In light of this background, it is pertinent that we demonstrate here evidence of Müller cell involvement in glaucomatous PPRS. First, in every instance of PPRS, the OCT images showed that the schisis cavity was spanned by hyper-reflective strut-like pillars described by other authors as “bridging structures”
14 and visible (if not mentioned) in the OCT images of other previous publications on PPRS.
18,20,21,23 We measured that the spacing of these stalk-like structures was consistently ∼50 μm, which matches closely the spacing of Müller cell profiles crossing the RNFL in histologic material
48,49 and highlight that they flair out laterally within a few micrometers of the ILM, consistent with the morphology of Müller cell endfeet.
48 Further, we demonstrate that these hyper-reflective stalks cast “shadows” onto the distal retinal layers in a manner similar to the strong signal attenuation produced by blood vessels. Taken together, this constellation of OCT signs is strongly suggestive Müller cell reactive gliosis, although it is also possible that the change in morphology (stretch) alters the waveguide characteristics normally exhibited by Müller cells.
50 These OCT findings in vivo are similar to the histologic findings reported previously for retinoschisis.
6,28,29 What remains to be determined is whether intrinsic or acquired Müller cell dysfunction is contributory to glaucomatous PPRS or that these OCT signs of ‘activated' Müller cells represent their response to mechanical stress. In either case, reactive gliosis (reflected as these OCT signs) and/or dramatic alteration of Müller cell morphology might lead to altered physiologic function and “aggravate neurodegeneration within the cystic tissue.”
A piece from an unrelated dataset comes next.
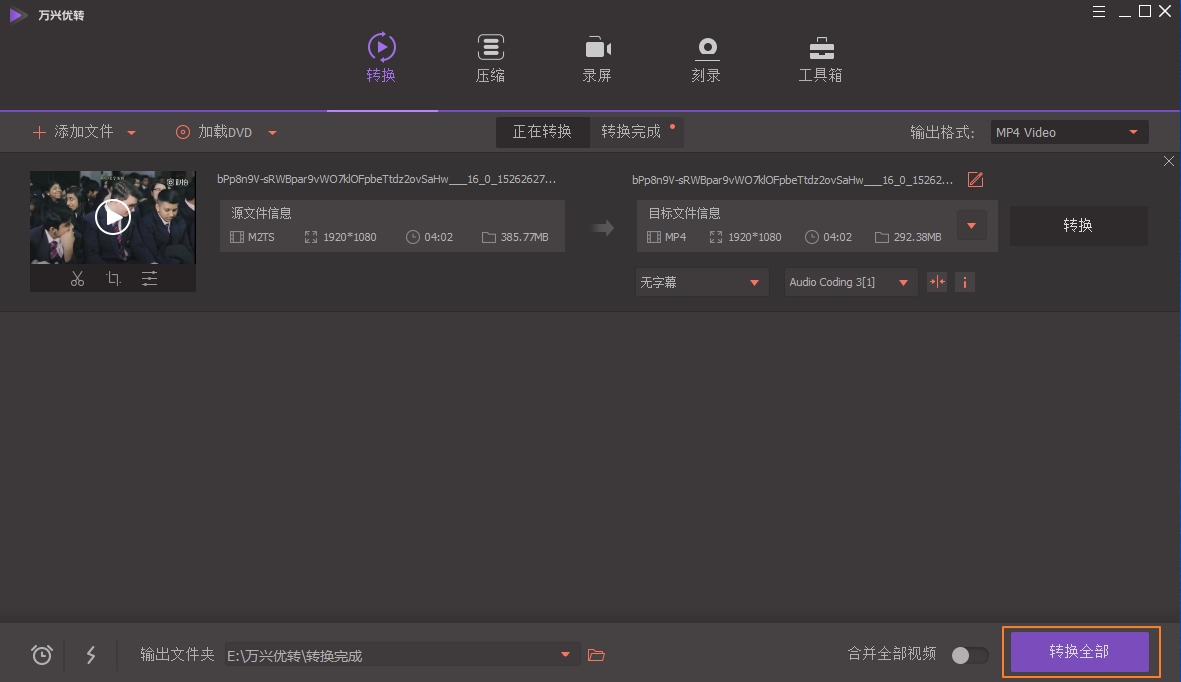View audio coding details via the info icon
This screenshot has height=682, width=1181.
[x=964, y=282]
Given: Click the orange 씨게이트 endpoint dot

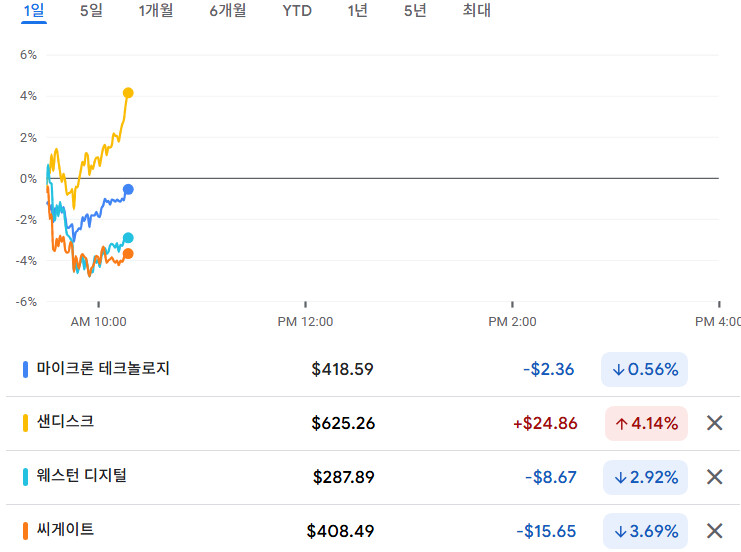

47 Hence, we plan to systematically survey OCT scans from glaucomatous human eyes to seek for this shadow sign of Müller cell gliosis even in the absence of schisis. In this context, one important caveat to note is that we have observed similar banding patterns of outer retinal reflectance on OCT scans of eyes with so-called “microcystic edema” of the inner nuclear layer (INL), for example, in non-human primate eyes with idiopathic bilateral optic atrophy (
Fig. 5).
35,36 However, the origin of this phenomenon is somewhat different in that the brighter bands appear to result from decreased attenuation and scatter through the voids (“microcysts”) relative to the adjacent, intact retina (
Fig. 5). Yet it remains likely that the development of such “microcysts” involves a similar interaction between mechanical forces and Müller cell biophysics (which tend to maintain the intrinsic thickness of the previously healthy retina);
51,52 it is interesting that INL microcysts tend to form where the inner retina is thickest in the healthy state, and generally only when those areas degenerate (lose tissue) rapidly.